Miembro de AAPPG y APDH.
olgaidone@gmail.com
 

Carlitos murió en una fría madrugada de un día lunes. Cuando me enteré, mi primera reacción fue un rotundo -¡No!, si está allá-, señalando en dirección al umbral donde pasaba la mayor parte de las horas del día y de la noche.

Carlitos era tan menudo que su cuerpo parecía el de un niño pero ese cuerpo de niño conservaba las marcas de una vida intensa, bregando constantemente por una libertad que no siempre pudo conservar. Solía sentarse en el cordón de la vereda, sobre la esquina; ahí los autos doblaban peligrosamente – ¡eh, Carlitos!, ¿no es peligroso estar ahí?-. A lo que respondía con un convincente Nooo largo, acompañado por un gesto tranquilizador con su mano derecha. Yo admiraba su actitud desprejuiciada como quien puede aventar el peligro por ser quien era, un hombre en la calle.
Escribió Memorias de un Vago y lo dedicó a quienes no tienen un perro que les ladre. [1]
Había escrito: … “un indocumentado es una persona que quiere vivir en libertad, sin compromiso y sin reglamento y que nadie le joda la vida. Para gente como yo es lo mejor que hay. Así, aunque la sociedad nos margine les diré que somos más felices que ellos sin estar enredados en esa telaraña de falsedad, mezquindad y mentiras…”.

Turbada por una silenciosa tristeza, comencé, luego de unos días, a hablar de su muerte; recordé que aún siendo de la misma edad, dos personas ya mayores, al lado de él me sentía, algunas veces, como al lado de mis tíos quienes siendo yo una niña me contaban historias de sus vidas.

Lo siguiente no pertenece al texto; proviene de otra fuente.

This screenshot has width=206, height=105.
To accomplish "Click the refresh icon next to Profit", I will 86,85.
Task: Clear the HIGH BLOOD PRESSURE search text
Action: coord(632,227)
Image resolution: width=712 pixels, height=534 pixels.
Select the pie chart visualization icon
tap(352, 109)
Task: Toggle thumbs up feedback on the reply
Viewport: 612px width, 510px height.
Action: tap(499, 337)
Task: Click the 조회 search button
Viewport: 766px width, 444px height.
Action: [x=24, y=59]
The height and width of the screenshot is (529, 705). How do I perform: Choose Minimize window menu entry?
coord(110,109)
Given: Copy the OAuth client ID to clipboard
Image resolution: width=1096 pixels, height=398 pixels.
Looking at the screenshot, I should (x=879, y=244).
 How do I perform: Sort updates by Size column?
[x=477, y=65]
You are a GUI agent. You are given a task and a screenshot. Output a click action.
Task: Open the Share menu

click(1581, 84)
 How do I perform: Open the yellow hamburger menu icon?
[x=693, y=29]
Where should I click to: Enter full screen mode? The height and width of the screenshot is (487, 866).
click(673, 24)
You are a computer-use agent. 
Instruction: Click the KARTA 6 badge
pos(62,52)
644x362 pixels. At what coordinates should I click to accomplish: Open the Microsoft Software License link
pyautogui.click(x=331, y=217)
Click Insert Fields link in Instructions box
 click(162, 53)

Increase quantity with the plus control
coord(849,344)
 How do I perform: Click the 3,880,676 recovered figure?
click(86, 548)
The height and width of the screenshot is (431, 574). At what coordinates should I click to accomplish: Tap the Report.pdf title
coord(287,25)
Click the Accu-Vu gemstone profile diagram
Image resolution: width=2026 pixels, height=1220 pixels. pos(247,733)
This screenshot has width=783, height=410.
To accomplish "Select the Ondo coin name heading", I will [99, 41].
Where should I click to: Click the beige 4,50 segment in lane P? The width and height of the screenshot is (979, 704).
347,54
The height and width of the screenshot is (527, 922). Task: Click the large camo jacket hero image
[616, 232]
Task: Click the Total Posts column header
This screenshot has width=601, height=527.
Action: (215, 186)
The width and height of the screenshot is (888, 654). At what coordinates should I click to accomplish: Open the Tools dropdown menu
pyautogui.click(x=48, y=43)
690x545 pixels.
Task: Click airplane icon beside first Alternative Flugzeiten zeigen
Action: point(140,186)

¿Cómo despedirlo?; pensé en comprar flores y dejarlas en el umbral que fue su casa, o hablar con los vecinos, encontrarnos ahí mismo y despedirlo con un gran aplauso.
Hablar de Carlitos fue el ritual que me permitió familiarizarme con su muerte y rendirle mi homenaje. No quería olvidarlo, sería como volver a matarlo.

Cuando yo era una niña la muerte sucedía en familia. Las familias eran grandes, había bisabuelos y abuelos y muchos tíos y primos y nueras y yernos donde siguiendo el derrotero natural, siempre alguien moría. Era la casa el lugar de acogida; el cajón permanecía abierto y el muerto quedaba expuesto a la mirada de parientes, amigos y vecinos; la casa se llenaba de gente, se servía café y anís en un gesto de hospitalidad con aquellos que se acercaban a saludar a los deudos; a la madrugada quedaban los más íntimos y surgían los chistes con que se intentaba sustituir, por segundos, la tristeza.

Hoy comprendo la importancia de todos esos actos repetidos, con la misma secuencia y en el mismo tiempo; el ritual de ese abrazo reconfortante que brindaba el desfile incansable de visitas; sentí la gran soledad de una ausencia y la ausencia de quienes me consolaran a mí que había perdido a un amigo; alguien más que ya no podría pensar en mí.

Cada época cuenta con rituales acordes a la mirada que tiene sobre la muerte. Hoy, existe una tendencia entre nosotros a hacerla invisible; prolongamos agonías con frías tecnologías, acortamos los velorios y cremamos los restos. Nos quedamos huérfanos de los rituales que nos acercan a la muerte, a la despedida y al homenaje.

¿Cómo decirle hoy chau a Carlitos que murió en la calle?